There's no easy answer to that, but getting other people to take a look at it can help you decide. They might have suggestions, or they might just say "Nope, that probably won't be fun even if you keep polishing it."


It forces you to go in-depth with your thought, not just macro-level. Putting things into words also forces you to make decisions. This is good because some questions need to be answered now rather than later.

I wanted to say this, but you went ahead and did it for me, so's all I can do is just nod my head yes as I click +1 for Orymus3!

Seriously, though -- the above is very, very true. Any way you can think things through will pay off, either through cutting or through polish.

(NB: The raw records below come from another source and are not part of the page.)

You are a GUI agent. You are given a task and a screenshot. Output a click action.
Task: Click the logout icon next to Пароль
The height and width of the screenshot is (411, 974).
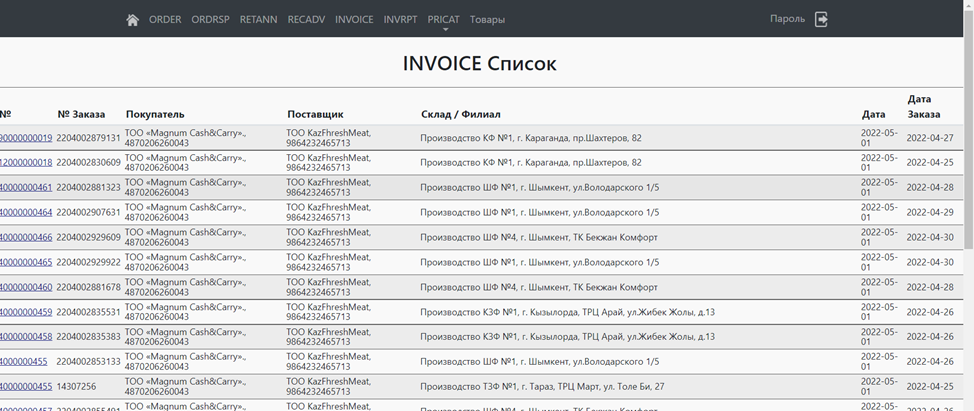(x=821, y=19)
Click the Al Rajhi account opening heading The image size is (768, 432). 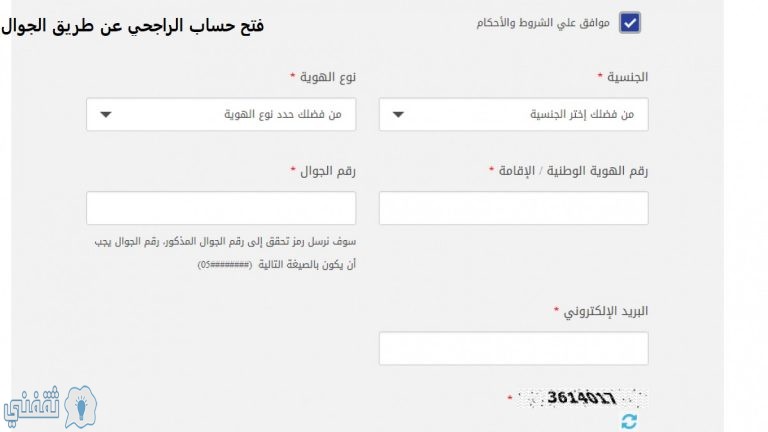tap(132, 25)
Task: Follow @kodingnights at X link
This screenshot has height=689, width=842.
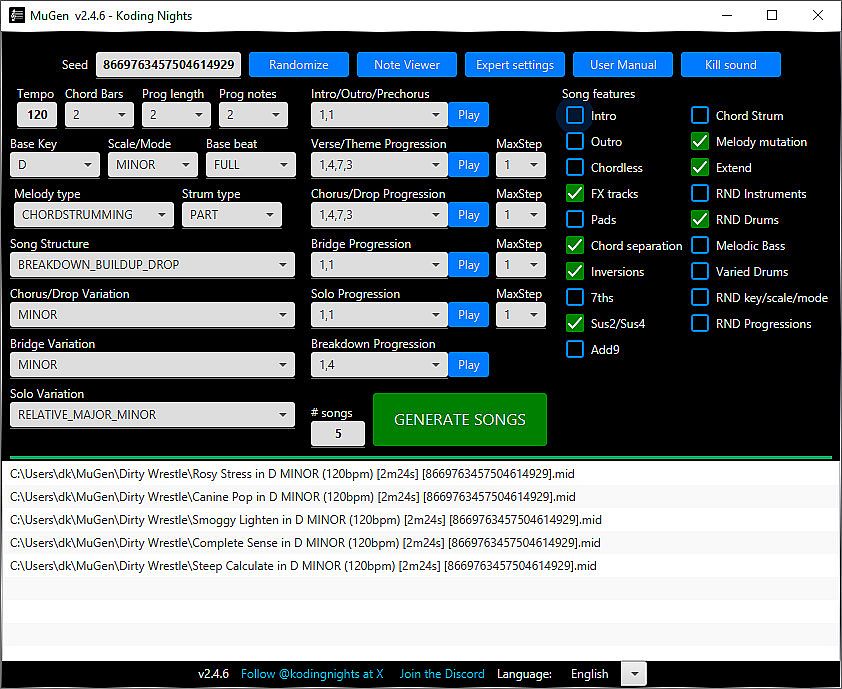Action: (x=312, y=674)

Indie games are what indie movies were in the early 90s -- half-baked, poorly executed wastes of time that will quickly fall out of fashion. Now go make Minecraft with wizards and watch the dozen or so remakes of Reservior Dogs.

Every serious game project could use a GDD in my opinion. But write them after you have the rough gameplay /game idea figured out so you can start thinking how will different features scale and combine.

You can acknowledge not every part of the game development is driven and controlled GDD because some things you just need to try in-game and see what feels right like player movement speed. But at least you should think of story, graphical style, asset creation pipelines, schedule and aims...Ideally these are not things that you hack together as you go.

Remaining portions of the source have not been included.